Figure 3. RNA expression patterns dictate miRNA repressibility in cells

a | Alternative polyadenylation signals give an mRNA transcript the ability to evade regulation by microRNAs (miRNAs). Longer 3′ untranslated regions (UTRs) usually contain more miRNA binding sites and are therefore more sensitive to repression by miRNAs. b | An increased abundance of additional target genes can ’soak-up’ the miRNA pools, leading to target gene derepression. c | Mutations in the target gene can create or destroy miRNA binding sites. 7mG, 7-methylguanine; ORF, open reading frame.
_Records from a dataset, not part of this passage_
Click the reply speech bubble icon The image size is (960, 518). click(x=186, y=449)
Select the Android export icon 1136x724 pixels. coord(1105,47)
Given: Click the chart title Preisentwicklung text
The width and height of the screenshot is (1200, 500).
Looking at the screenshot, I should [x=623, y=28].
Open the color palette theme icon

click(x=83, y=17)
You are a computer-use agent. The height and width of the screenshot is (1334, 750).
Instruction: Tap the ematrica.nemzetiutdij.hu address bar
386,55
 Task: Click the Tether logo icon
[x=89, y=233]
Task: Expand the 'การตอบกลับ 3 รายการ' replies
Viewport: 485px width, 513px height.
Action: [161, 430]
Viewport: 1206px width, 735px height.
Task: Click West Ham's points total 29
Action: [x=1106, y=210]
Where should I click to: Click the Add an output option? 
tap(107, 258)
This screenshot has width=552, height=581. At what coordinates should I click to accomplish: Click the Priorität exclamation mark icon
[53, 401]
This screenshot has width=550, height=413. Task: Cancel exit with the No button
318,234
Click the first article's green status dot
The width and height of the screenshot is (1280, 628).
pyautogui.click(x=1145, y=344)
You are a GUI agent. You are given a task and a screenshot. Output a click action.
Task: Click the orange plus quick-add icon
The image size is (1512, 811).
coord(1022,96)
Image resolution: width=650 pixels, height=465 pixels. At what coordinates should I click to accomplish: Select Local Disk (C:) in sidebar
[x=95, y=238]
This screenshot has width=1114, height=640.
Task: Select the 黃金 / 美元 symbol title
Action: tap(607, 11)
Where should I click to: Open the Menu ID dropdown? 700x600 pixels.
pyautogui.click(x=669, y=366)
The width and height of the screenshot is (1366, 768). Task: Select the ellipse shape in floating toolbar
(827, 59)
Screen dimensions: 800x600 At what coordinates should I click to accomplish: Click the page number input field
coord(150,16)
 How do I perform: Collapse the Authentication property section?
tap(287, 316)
Figure 4. miRNAs that contribute to metastasis

Metastasis occurs through a series of stages: local invasion, intravasation, extravasation and colonization (as indicated by the blue boxes). Protein-coding genes and microRNAs (miRNAs) that promote (shown in green) or prevent (shown in red) metastasis are involved at each step (the figure covers only those pathways that are discussed in the main text). miR-200 directly represses the expression of the mesenchymal markers zinc finger E-box-binding homeobox 1 (ZEB1) and ZEB2 in quiescent cells. As such, during the epithelial to mesenchymal transition (EMT) when miR-200 levels are reduced, the expression of ZEB1 and ZEB2 becomes elevated. ZEB1 and ZEB2 transcriptionally repress E-cadherin, a cell adhesion molecule that is lost in aggressive and metastatic tumours; thus, cells missing miR-200 are more able to disseminate and invade surrounding tissue. Furthermore, the inhibition between miR-200, and ZEB1 and ZEB2 is mutual, leading to a potentially bistable system: either high miR-200 and low ZEB1 and ZEB2 levels, or high ZEB1 and ZEB2 and low miR-200 levels. This latter state would seem to be particularly dangerous and could lead to aggressive tumours. Based on its miRNA-processing ability, DICER is positioned upstream of miR-200. DICER1 itself is positively regulated at the transcriptional level by the full-length isoform of p63 (TAp63), and is negatively regulated by miR-103, miR-107 and let-7. In addition to suppressing DICER expression, let-7 also inhibits the oncogenic RAS–RAF–MEK pathway and HMGA2, an upstream activator of SNAIL. SNAIL inhibits E-cadherin, leading to local invasion and intravasation. Antimetastatic miRNAs that are involved outside of the E-cadherin pathway include miR-10b, which suppresses the expression of HOXD10; miR-335, which impairs SOX4 and tenascin C (TNC) signalling; and miR-31, which prevents all steps of metastasis through inhibiting the expression of integrin-α5, radixin (RDX) and RHOA. RKIP, RAF kinase inhibitory protein.